[Collection entries]

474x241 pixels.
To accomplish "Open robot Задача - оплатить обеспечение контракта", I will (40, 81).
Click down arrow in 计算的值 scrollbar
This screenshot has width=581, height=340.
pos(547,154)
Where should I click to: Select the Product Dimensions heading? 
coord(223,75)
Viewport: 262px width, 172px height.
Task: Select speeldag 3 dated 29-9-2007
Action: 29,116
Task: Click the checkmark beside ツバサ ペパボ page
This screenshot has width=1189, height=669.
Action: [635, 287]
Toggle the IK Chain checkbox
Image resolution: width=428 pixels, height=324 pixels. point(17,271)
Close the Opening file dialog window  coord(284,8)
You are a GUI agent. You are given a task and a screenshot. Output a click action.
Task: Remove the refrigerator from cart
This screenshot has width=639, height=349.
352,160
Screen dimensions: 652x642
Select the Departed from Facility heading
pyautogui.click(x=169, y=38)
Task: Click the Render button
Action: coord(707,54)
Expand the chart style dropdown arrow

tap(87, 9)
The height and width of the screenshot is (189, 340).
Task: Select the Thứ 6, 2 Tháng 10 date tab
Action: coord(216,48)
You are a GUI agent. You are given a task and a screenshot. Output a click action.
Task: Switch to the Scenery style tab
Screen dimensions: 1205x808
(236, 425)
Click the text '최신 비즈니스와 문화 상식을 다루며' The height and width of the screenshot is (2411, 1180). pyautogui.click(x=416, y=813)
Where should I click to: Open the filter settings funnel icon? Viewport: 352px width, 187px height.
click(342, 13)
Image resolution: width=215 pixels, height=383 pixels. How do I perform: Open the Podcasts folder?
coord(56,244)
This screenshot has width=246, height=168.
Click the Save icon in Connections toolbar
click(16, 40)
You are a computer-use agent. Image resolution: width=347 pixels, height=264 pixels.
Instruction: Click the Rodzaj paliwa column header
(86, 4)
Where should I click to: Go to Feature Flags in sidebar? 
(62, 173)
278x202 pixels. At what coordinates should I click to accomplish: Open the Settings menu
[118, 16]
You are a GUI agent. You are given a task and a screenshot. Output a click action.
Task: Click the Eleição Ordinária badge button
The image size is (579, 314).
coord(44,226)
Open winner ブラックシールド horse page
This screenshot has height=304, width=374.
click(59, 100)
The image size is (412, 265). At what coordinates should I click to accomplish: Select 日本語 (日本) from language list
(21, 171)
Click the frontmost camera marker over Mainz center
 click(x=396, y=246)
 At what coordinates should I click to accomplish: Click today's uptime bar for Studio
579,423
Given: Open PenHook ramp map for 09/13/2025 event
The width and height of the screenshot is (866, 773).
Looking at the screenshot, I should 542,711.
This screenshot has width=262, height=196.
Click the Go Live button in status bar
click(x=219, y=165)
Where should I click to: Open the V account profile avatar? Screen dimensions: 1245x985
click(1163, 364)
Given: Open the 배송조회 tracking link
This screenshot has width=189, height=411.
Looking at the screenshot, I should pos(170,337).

▶ WHAT TO DO
In the reply, include exactly the lines from the beginning of the entries above through the line holding "Screen dimensions: 652x642", and nothing besides.

▶ TASK RESPONSE
474x241 pixels.
To accomplish "Open robot Задача - оплатить обеспечение контракта", I will (40, 81).
Click down arrow in 计算的值 scrollbar
This screenshot has width=581, height=340.
pos(547,154)
Where should I click to: Select the Product Dimensions heading? 
coord(223,75)
Viewport: 262px width, 172px height.
Task: Select speeldag 3 dated 29-9-2007
Action: 29,116
Task: Click the checkmark beside ツバサ ペパボ page
This screenshot has width=1189, height=669.
Action: [635, 287]
Toggle the IK Chain checkbox
Image resolution: width=428 pixels, height=324 pixels. point(17,271)
Close the Opening file dialog window  coord(284,8)
You are a GUI agent. You are given a task and a screenshot. Output a click action.
Task: Remove the refrigerator from cart
This screenshot has width=639, height=349.
352,160
Screen dimensions: 652x642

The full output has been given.